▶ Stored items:

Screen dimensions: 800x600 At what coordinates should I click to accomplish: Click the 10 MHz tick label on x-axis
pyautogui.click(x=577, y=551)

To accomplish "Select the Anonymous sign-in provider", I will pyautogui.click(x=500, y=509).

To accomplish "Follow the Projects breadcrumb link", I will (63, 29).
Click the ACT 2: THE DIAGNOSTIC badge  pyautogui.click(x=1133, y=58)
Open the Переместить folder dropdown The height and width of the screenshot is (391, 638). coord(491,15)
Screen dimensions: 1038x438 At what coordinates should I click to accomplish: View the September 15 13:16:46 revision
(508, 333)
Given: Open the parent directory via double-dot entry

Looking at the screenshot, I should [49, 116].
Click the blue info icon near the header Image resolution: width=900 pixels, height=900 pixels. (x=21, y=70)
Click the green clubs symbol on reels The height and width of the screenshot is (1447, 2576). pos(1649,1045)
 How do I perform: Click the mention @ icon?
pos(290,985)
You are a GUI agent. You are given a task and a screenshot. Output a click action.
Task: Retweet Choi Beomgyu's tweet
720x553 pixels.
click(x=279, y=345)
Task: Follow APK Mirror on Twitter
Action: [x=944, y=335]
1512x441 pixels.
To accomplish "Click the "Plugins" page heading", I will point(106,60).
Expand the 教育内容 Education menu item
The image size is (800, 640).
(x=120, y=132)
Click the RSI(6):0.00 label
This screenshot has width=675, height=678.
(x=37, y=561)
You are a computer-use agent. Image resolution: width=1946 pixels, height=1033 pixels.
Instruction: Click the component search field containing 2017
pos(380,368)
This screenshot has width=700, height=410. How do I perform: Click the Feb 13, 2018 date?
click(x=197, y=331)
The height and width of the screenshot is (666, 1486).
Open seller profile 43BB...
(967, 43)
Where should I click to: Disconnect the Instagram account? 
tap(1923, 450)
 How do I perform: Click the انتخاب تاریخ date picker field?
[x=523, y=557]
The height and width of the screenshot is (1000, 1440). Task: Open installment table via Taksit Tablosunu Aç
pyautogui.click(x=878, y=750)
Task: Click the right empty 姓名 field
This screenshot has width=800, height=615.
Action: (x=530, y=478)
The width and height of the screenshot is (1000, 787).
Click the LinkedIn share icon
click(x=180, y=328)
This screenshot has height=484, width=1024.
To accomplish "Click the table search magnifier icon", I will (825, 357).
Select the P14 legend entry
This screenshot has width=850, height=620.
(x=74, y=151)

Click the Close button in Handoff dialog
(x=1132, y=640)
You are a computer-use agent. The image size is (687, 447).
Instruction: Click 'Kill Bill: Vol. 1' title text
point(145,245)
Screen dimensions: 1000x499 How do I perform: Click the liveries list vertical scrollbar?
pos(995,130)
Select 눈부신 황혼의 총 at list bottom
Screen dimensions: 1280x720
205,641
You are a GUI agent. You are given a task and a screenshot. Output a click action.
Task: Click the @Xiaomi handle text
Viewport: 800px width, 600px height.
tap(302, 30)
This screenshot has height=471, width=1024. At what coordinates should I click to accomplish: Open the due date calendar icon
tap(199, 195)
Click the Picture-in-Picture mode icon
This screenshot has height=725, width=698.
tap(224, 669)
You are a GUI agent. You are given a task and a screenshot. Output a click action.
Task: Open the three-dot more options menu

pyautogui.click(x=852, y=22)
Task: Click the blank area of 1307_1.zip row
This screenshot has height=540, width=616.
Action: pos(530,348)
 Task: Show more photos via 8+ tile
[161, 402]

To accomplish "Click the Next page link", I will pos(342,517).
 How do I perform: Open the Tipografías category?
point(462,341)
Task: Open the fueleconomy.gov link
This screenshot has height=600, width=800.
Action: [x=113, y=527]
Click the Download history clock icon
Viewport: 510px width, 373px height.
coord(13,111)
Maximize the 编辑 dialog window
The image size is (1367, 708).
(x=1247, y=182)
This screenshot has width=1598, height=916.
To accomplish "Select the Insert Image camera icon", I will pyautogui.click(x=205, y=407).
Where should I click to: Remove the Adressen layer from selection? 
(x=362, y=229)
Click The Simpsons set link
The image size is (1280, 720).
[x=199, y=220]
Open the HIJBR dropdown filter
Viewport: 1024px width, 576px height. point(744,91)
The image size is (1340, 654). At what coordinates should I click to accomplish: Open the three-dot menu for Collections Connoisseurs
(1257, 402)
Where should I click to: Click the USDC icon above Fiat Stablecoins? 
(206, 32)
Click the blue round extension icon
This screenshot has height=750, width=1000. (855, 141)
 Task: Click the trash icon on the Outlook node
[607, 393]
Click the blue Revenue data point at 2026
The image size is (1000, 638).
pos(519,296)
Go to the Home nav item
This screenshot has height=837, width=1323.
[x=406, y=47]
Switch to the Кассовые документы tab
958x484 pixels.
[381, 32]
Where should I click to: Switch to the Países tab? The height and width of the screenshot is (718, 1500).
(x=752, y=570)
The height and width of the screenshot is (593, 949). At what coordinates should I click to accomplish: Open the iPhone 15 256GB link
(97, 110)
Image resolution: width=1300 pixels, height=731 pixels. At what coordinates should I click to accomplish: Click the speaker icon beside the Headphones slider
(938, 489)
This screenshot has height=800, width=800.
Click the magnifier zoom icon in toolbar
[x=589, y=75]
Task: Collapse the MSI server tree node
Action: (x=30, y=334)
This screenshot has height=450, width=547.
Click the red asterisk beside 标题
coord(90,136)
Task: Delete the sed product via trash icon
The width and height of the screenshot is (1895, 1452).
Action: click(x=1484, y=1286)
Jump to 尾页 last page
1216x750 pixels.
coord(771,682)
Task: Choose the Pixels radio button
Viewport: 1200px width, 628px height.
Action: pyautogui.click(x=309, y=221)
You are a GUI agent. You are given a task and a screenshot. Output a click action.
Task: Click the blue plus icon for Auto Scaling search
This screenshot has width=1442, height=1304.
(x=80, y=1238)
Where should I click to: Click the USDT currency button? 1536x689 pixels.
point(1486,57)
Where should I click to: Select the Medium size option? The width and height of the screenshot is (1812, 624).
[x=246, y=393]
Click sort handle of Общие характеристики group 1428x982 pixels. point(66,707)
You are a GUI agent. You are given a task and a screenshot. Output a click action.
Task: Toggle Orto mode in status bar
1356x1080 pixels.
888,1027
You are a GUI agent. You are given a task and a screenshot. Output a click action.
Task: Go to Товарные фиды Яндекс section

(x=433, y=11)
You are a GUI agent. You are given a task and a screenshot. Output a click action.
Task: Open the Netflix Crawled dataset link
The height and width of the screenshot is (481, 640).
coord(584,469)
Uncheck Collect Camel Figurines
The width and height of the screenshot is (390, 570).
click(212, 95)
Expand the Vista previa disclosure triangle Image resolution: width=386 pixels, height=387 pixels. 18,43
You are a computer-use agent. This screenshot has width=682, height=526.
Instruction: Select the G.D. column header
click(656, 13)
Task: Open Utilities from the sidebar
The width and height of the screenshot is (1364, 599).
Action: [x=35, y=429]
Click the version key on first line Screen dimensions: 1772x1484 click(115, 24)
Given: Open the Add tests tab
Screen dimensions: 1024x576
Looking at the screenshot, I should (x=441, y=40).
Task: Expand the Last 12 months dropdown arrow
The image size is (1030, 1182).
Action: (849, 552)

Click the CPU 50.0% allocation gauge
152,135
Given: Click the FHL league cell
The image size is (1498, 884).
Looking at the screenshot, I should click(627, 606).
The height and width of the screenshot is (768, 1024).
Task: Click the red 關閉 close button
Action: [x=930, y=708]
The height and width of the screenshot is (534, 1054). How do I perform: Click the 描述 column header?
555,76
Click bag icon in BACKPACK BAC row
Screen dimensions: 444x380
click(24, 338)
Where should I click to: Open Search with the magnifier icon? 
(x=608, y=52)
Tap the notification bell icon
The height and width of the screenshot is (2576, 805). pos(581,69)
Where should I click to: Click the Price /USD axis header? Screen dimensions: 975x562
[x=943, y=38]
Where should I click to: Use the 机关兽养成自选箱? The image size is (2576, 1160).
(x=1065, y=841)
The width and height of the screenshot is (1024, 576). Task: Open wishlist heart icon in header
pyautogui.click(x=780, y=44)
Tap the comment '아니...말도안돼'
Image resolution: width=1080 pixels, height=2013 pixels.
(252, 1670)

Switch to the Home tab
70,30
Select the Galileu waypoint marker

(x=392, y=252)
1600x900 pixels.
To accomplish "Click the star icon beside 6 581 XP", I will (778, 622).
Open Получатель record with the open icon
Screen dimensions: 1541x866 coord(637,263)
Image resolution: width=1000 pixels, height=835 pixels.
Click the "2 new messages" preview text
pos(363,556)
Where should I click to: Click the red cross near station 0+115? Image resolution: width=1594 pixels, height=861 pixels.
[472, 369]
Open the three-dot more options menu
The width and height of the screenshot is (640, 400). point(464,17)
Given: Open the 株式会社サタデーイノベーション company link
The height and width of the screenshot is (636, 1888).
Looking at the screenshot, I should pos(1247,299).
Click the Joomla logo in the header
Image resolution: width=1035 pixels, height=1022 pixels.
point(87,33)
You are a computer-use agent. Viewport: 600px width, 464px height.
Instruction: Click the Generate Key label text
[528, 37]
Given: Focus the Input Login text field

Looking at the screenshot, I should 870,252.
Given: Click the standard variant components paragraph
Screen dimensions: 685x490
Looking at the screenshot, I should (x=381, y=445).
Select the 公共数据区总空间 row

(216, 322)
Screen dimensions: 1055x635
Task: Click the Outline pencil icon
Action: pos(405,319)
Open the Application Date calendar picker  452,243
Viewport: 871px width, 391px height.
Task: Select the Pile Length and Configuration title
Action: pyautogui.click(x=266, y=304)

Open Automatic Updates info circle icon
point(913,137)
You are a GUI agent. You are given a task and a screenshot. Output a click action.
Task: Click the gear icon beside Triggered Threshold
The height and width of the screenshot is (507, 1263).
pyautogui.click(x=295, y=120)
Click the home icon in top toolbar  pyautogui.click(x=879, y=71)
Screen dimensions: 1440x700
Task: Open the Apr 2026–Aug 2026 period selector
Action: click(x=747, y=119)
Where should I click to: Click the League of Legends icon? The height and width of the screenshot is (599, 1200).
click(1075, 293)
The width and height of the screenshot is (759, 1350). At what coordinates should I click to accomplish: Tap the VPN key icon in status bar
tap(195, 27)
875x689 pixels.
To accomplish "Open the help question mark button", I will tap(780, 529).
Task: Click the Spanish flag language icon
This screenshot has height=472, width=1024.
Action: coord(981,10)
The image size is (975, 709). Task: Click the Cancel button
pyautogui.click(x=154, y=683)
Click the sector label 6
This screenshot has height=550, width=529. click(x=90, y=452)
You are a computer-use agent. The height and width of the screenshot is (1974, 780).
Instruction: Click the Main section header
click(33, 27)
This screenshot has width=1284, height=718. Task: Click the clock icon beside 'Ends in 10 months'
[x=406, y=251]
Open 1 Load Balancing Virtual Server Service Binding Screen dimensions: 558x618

▶ EXERCISE GOAL: In the entries above, find each line that includes the string "page" and copy it.

▶ RESULT:
To accomplish "Click the "Plugins" page heading", I will point(106,60).
To accomplish "Click the Next page link", I will pos(342,517).
Jump to 尾页 last page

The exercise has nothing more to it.